We design and implement algorithms on existing hardware; however, for industrial applications such as power systems network analysis, it is equally important to predict algorithm performance for future architectures. Performance predictions for future architectures will help determine whether or not it will be cost-effective to port critical software to parallel architectures now or to simply wait and get speedup in the future from faster single processor computers.
This analysis is a good case in point --- performance for the parallel block-diagonal-bordered sparse solvers developed here is rather good on the Thinking Machine CM-5 for moderate number of processors (2--32). For Choleski solver applications, the parallel block-diagonal-bordered Gauss-Seidel algorithm yields good speedups and offers substantial algorithmic speedup when compared with parallel block-diagonal-bordered direct solvers. However, the superb computation-to-communication ratio available on the CM-5 using low-latency active messages will probably not be equaled in future architectures where processor performance increases significantly.

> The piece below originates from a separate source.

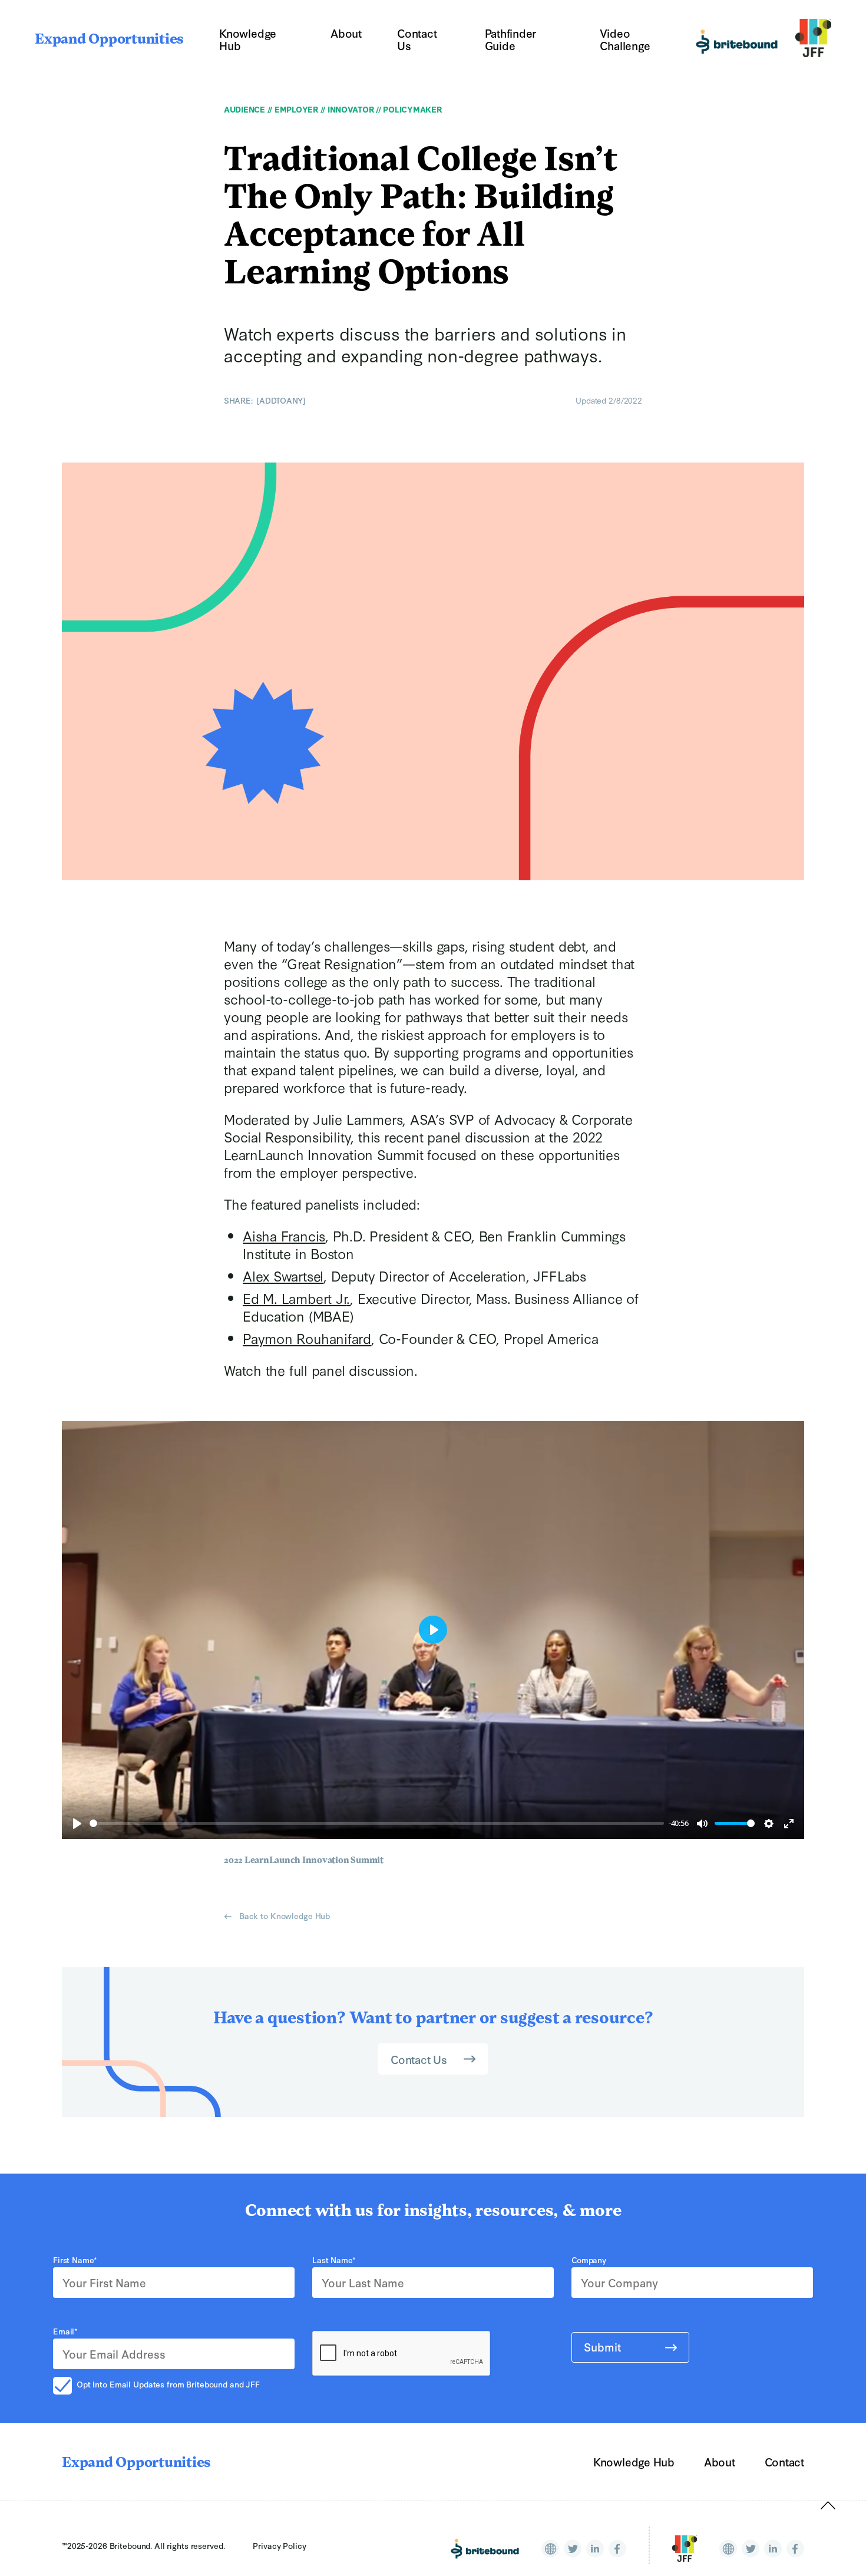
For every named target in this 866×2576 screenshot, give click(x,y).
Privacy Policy (279, 2545)
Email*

While the bandwidth-dependent parallel sparse block-diagonal-bordered direct solvers may port to future architectures with equal or better performance, the latency-dependent parallel sparse block-diagonal-bordered Gauss-Seidel solvers may not. While future architectures will have greater bandwidth than the Thinking Machines CM-5, they will not have a comparable reduction in communications latency. Any algorithmic performance gains possible with the parallel Gauss-Seidel algorithm would not be realized on future architectures that do not have the computation-to-communication ratio available on the CM-5.